Adaptive and Safe Bayesian Optimization in High Dimensions via One-Dimensional Subspaces
This work addresses the scalability and safety issues in Bayesian optimization for high-dimensional settings, such as in scientific applications like free-electron lasers, though it is incremental as it builds on existing subspace and safe optimization methods.
The authors tackled the challenge of scaling Bayesian optimization to high dimensions by proposing LineBO, which restricts optimization to iteratively chosen one-dimensional subspaces, achieving competitive performance on synthetic benchmarks and successfully optimizing a 40-parameter beam intensity problem with safety constraints.

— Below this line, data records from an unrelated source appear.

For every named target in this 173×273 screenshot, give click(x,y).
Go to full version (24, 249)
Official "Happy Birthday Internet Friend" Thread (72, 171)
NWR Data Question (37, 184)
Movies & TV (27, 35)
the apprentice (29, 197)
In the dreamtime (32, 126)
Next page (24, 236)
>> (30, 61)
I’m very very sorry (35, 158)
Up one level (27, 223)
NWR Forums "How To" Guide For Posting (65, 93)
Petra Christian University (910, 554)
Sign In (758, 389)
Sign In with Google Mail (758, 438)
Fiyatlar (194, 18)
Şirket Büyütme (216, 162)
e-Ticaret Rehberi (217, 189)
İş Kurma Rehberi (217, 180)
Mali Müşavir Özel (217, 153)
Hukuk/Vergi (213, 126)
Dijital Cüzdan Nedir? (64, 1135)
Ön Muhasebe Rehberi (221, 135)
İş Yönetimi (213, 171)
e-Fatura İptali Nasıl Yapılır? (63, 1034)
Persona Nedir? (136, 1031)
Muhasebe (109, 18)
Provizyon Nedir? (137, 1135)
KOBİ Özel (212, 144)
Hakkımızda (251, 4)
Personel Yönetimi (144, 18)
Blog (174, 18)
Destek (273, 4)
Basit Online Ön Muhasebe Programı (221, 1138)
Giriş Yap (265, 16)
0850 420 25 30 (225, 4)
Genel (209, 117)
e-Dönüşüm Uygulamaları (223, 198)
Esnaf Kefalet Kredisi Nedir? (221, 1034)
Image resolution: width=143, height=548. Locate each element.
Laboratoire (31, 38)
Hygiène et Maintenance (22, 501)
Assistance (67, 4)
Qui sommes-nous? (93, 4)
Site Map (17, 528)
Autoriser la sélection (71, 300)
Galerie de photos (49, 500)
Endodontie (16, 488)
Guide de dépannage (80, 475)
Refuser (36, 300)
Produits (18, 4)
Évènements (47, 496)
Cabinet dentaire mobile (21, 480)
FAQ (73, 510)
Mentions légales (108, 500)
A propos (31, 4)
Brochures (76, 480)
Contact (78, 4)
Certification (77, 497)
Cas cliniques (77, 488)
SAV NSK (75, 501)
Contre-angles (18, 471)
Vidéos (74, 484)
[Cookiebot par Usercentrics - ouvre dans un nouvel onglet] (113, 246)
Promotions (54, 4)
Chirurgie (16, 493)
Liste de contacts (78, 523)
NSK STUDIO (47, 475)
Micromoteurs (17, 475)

Bayesian optimization is known to be difficult to scale to high dimensions, because the acquisition step requires solving a non-convex optimization problem in the same search space. In order to scale the method and keep its benefits, we propose an algorithm (LineBO) that restricts the problem to a sequence of iteratively chosen one-dimensional sub-problems that can be solved efficiently. We show that our algorithm converges globally and obtains a fast local rate when the function is strongly convex. Further, if the objective has an invariant subspace, our method automatically adapts to the effective dimension without changing the algorithm. When combined with the SafeOpt algorithm to solve the sub-problems, we obtain the first safe Bayesian optimization algorithm with theoretical guarantees applicable in high-dimensional settings. We evaluate our method on multiple synthetic benchmarks, where we obtain competitive performance. Further, we deploy our algorithm to optimize the beam intensity of the Swiss Free Electron Laser with up to 40 parameters while satisfying safe operation constraints.